The systematic security capacity R is discussed as a function of mean photon number \(\alpha ^2\), with four distances d and for different numbers of bases \(M_\mathrm{{b}}\) in Fig. 6. The security capacity R of whole system is decided by the minimum between data capacity \(R_\mathrm{{data}}\) and running key capacity \(R_\mathrm{{key}}\), as shown in Eq.4. When the mean photon number \(\alpha ^2\) is small, the security capacity R mainly depends on the security capacity of data \(R_\mathrm{{data}}\) in Fig. 6a, b. However, with the increases of photons \(\alpha ^2\), security capacity R is bounded by the security capacity of running key \(R_\mathrm{{key}}\). Thus, when transmission distance d is fixed and shorter, the systematic security capacity R increases and then reaches the maximum as the photons \(\alpha ^2\) increase. After reaching the maximum, systematic security capacity R decreases when the photons \(\alpha ^2\) increase. For fixed bases \(M_\mathrm{{b}}\), the maximum R decreases when transmission distances d increase, as seen by comparison of Fig. 6a, b. The security capacity R totally depends on the security of data \(R_\mathrm{{data}}\) for fewer bases in Fig. 6c, d. In Fig. 6d, for \(M_\mathrm{{b}} = 31\) and any mean photon number \(\alpha ^2\), the sysmetric security capacity R depends on the security capacity of data \(R_\mathrm{{data}}\) and the security capacity of data \(R_\mathrm{{data}}\) is close to zero. So, the maximum transmission distance is no more than 300 km for given parameters.

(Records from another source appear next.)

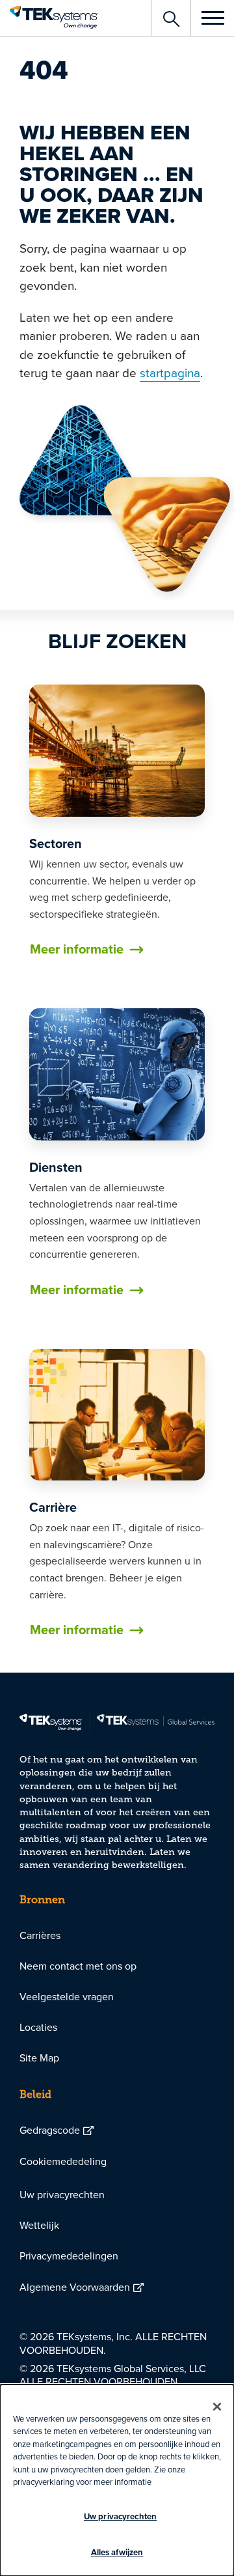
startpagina (170, 372)
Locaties (38, 2027)
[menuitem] (117, 1935)
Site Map (39, 2057)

Based on the above discussion, it is possible for QNSC system to provide the security by quantum noise even though Eve intercepts the system through collective attacks. The maximum security rate that QNSC can provide under collective attacks is associated with the number of photons \(\alpha ^2\) and the number of bases \(M_\mathrm{{b}}\). The number of bases \(M_\mathrm{{b}}\) is determined by the resolution of ADC and DAC. Thus, in order to improve the security of QNSC, we can decrease the number of photons per signal state for fixed bases \(M_\mathrm{{b}}\). However, decreasing photons \(\alpha ^2\) will decrease the transmission distance d of QNSC system. We have to consider the trade-off between security rate and transmission distance in deployment of QNSC system. The maximum security capacity can be obtained when the correlation between running key u is zero. However, to obtain higher transmission rate, the key expansion has to be used for QNSC system in practice. Due to weak correlation between running key u from key expansion, the maximum security capacity for data \(R_\mathrm{{data}}\), running key \(R_\mathrm{{key}}\), and whole system R decreases. However, if the \(\delta \) is larger than whole system R, QNSC system will be unsafe under collective attacks. Thus, our analysis also provides the reference to design of key expansion in QNSC system.

5 Conclusions

This paper evaluates the security performance of QNSC against collective attacks. We derive the maximum secure rate of data x and running key u under such hypothesis. The maximum security capacity for data x, running key u, and whole system is discussed for different parameters, such as distance d, mean photon number \(\alpha ^{2}\), and the number of bases \(M_\mathrm{{b}}\). The results show that QNSC system can achieve nonzero secure rate even if Eve intercepts useful information by collective attacks when data transmission distance is no more than 300 km for the number of bases \(M_\mathrm{{b}}=31\) and any mean photon number \(\alpha ^2\). For shorter distance, security capacity of the whole system is mainly bounded by the security capacity of the running key. However, the security of the system is limited by security of data when transmission distance is longer. So, protecting the security of data from eavesdropping is important for longer distance in QNSC system. Our work will pave the way for a better security analysis of the Y-00 protocol.